The specific details of the foregoing matters to be put before the Meeting are set forth in the Circular accompanying this notice. The Corporation's audited consolidated financial statements and related MD&A for the financial year ended September 30, 2024, have been mailed to those shareholders who have previously requested to receive them. They are available upon request to the Corporation and can be found on SEDAR+ at www.sedarplus.ca or on the Corporation's website at http://www.enwave.net. The Board of Directors of the Corporation has, by resolution, fixed the close of business on February 14, 2025, as the record date, being the date for the determination of the holders of common shares of the Corporation entitled to notice of and to vote at the Meeting and any adjournment(s) or postponement(s) thereof.
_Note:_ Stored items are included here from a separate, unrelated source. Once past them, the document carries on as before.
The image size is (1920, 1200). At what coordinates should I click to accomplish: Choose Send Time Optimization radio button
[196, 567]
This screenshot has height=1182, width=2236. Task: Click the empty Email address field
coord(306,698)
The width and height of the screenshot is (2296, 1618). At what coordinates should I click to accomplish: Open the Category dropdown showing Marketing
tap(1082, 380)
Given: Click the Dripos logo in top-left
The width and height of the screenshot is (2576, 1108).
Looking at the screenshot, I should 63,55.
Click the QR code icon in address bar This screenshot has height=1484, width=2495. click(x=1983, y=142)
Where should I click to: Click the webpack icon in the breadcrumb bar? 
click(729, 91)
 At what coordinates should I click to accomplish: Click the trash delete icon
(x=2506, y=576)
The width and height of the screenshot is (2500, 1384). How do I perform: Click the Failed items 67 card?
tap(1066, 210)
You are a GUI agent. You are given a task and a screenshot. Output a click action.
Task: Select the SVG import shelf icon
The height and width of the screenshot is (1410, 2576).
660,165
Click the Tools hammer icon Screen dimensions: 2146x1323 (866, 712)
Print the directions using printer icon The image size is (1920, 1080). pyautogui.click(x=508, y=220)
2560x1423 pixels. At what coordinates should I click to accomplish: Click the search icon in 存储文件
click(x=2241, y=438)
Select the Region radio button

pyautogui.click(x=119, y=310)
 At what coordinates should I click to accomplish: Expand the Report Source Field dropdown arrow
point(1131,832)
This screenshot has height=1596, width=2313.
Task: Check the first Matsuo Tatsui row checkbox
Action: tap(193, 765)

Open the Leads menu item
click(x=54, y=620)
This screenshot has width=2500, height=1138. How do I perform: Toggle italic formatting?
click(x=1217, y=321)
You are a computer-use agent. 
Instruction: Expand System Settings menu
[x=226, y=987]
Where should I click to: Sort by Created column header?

This notice is accompanied by the Circular, either a form of proxy for registered shareholders or a voting instruction form ("VIF") for certain beneficial shareholders and a supplemental mailing list return card. If you are unable to attend the Meeting, you should read the notes to the enclosed form of proxy or VIF, as applicable, and complete and return the proxy or VIF, as applicable, to the Corporation's registrar and transfer agent, Computershare Investor Services Inc., Proxy Dept., 100 University Avenue, 9th Floor, Toronto, Ontario, M5J 2Y1, not less than 48 hours (excluding Saturdays, Sundays and holidays) before the Meeting or any adjournment(s) thereof. In addition, Computershare provides both telephone voting and internet voting services as described on the form of proxy and VIF. If you are able to attend the Meeting, voting by telephone, by internet or by sending your proxy or VIF will not prevent you from voting at the Meeting.
If you are a non-registered shareholder of the Corporation and receive these materials through your broker or through another intermediary, please complete and return the materials in accordance with the instructions provided to you by your broker or such other intermediary. If you are a non-registered shareholder of the Corporation and do not complete and return the materials in accordance with such instructions, you may lose your right to vote at the Meeting, either in person or by proxy.
DATED at Vancouver, British Columbia, this 14th day of February, 2025.